I wanted to clarify a few things on this post so others can understand the process of HARP. HARP is the same thing as a conventional loan except the loan to value limits have been removed, both LTV and CLTV (Combined LTV). That means you will incur closing costs, now theres a few ways to structure a loan if that's what you're worried about. I will explain those below:

1. NO COST LOAN - Where you will get a higher interest rate however that will provide the lender a credit which they can apply towards closing costs. I would recommend this route if you're planning on selling the home in the near future (5 years).

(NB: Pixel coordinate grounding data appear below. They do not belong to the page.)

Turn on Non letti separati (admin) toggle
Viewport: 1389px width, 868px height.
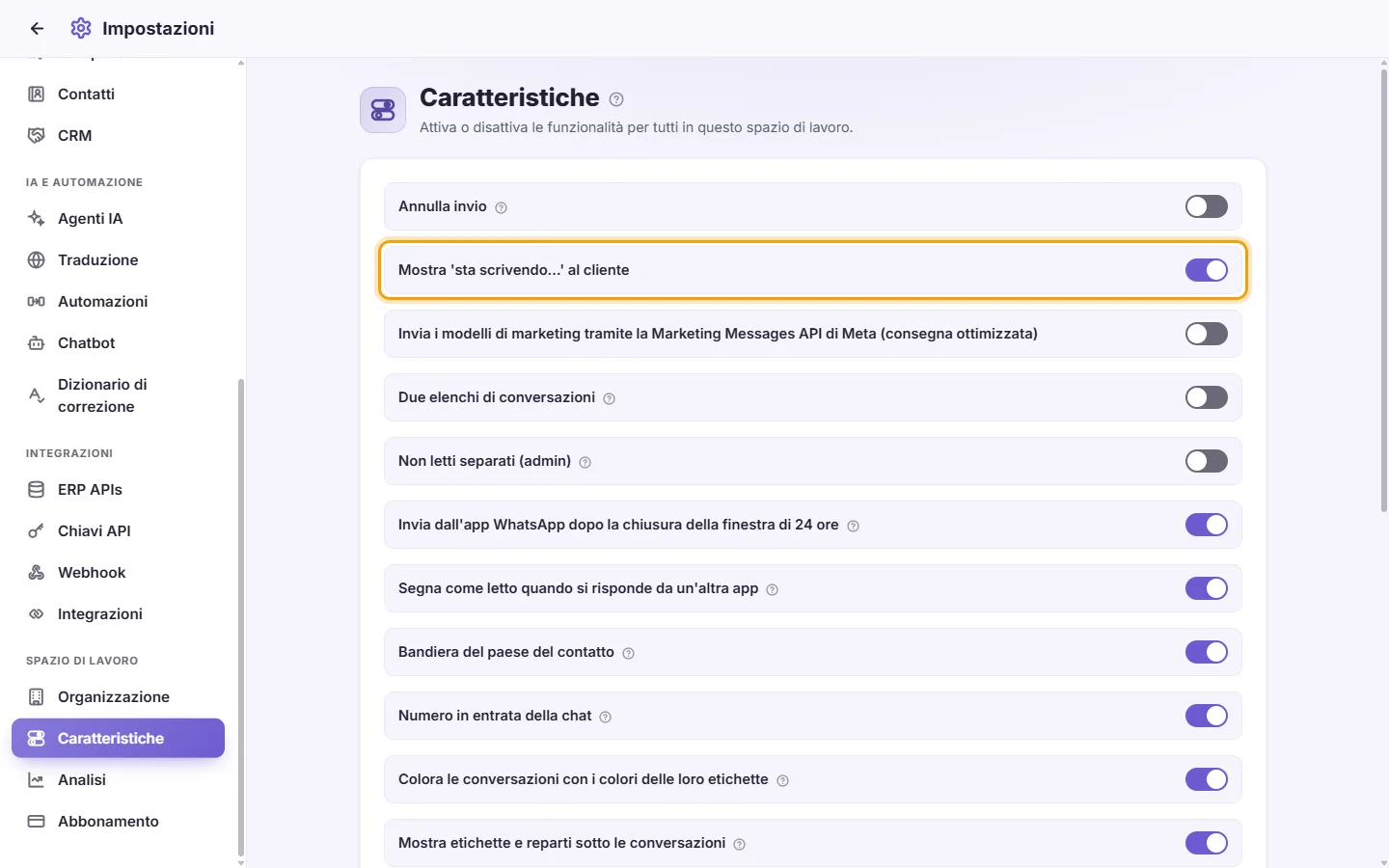tap(1206, 461)
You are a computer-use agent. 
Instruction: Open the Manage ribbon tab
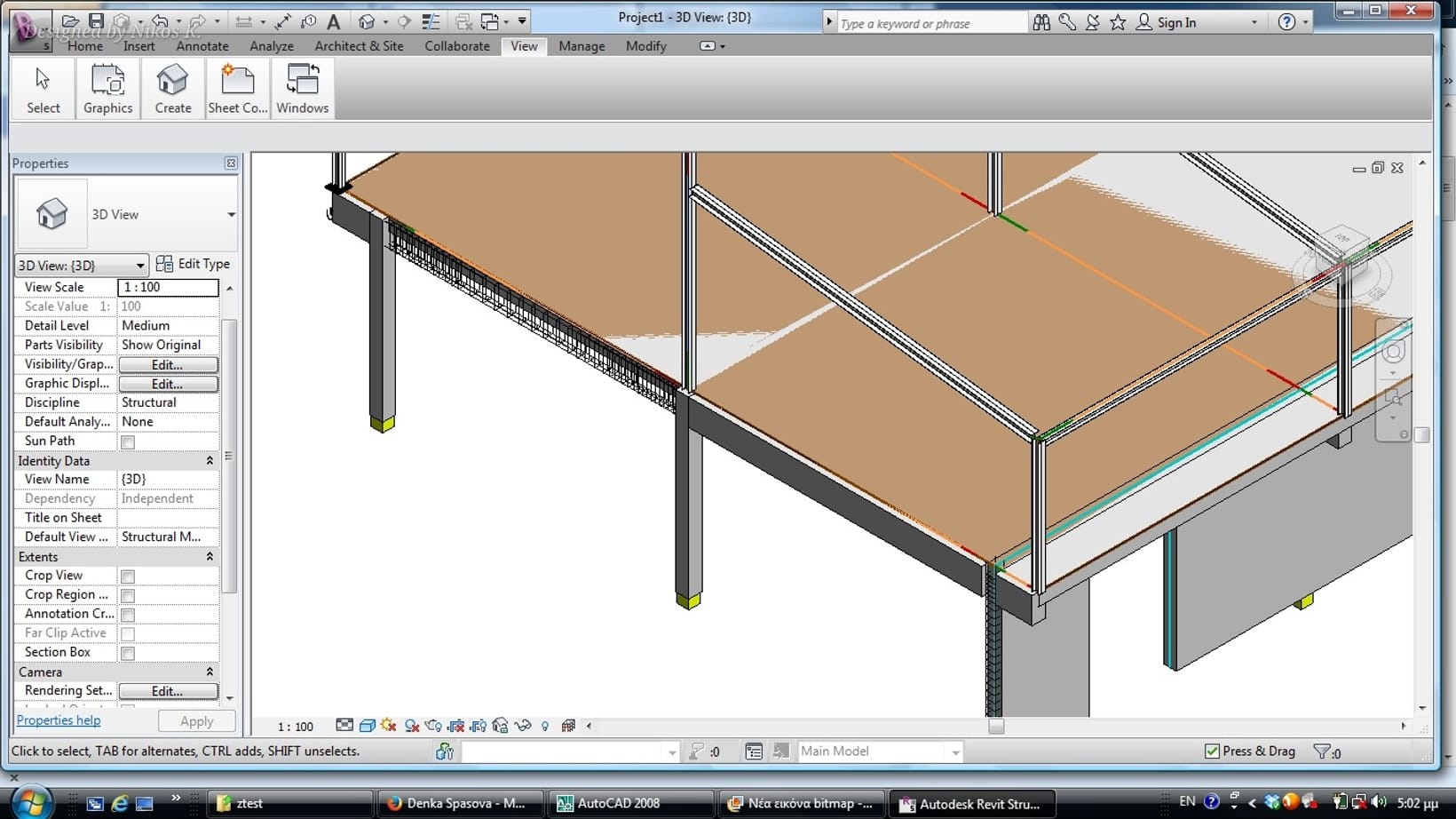click(x=582, y=46)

2. Cost added to the balance - You can get a lower interest rate by adding your closing costs to the balance of your loan. This will vary from lender to lender. This is the route you should take if you're planning on staying in the home, you will pay much less interest over the term.

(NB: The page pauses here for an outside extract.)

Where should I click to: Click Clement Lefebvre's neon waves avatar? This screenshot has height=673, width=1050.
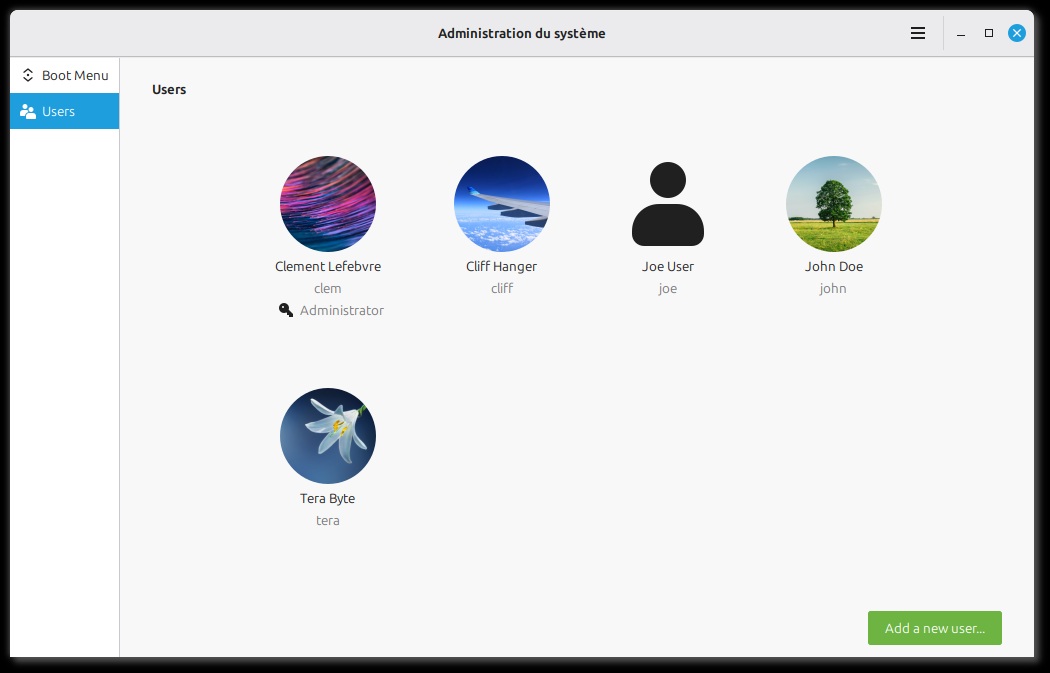[327, 203]
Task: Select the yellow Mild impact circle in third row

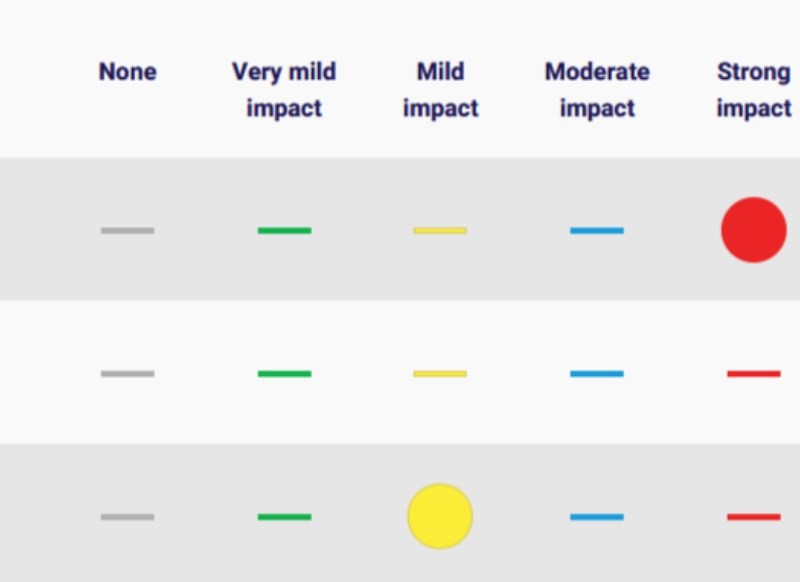Action: [x=440, y=517]
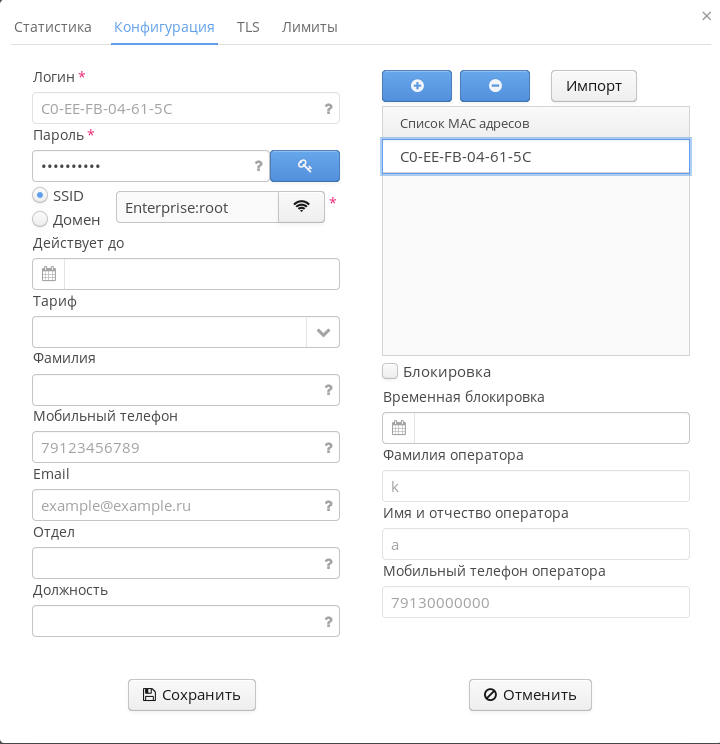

3. Coming out of pocket with the cost - you CAN do this, have any of MY clients chosen this direction? No, because many owe more than the home is worth - you're basically throwing good money after bad. This route will also get you a lower rate.

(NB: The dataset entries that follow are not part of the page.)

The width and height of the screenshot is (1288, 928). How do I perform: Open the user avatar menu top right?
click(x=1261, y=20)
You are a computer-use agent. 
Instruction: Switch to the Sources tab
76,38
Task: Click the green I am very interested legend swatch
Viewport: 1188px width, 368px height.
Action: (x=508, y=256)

This is something that your loan officer should go over with you. Their job is to understand what your goals are for the property so they can give you the loan best suited to you and your family.

The appraisal waiver is something that has just been really implemented now, March 19th. Before running my files through it seemed that about 1 out of every 15 files would get a waiver. Now after seeing the new changes with HARP 2.0 - it seems as if 1 out of 5 is not getting a waiver. There is still a chance you may have to pay for an appraisal.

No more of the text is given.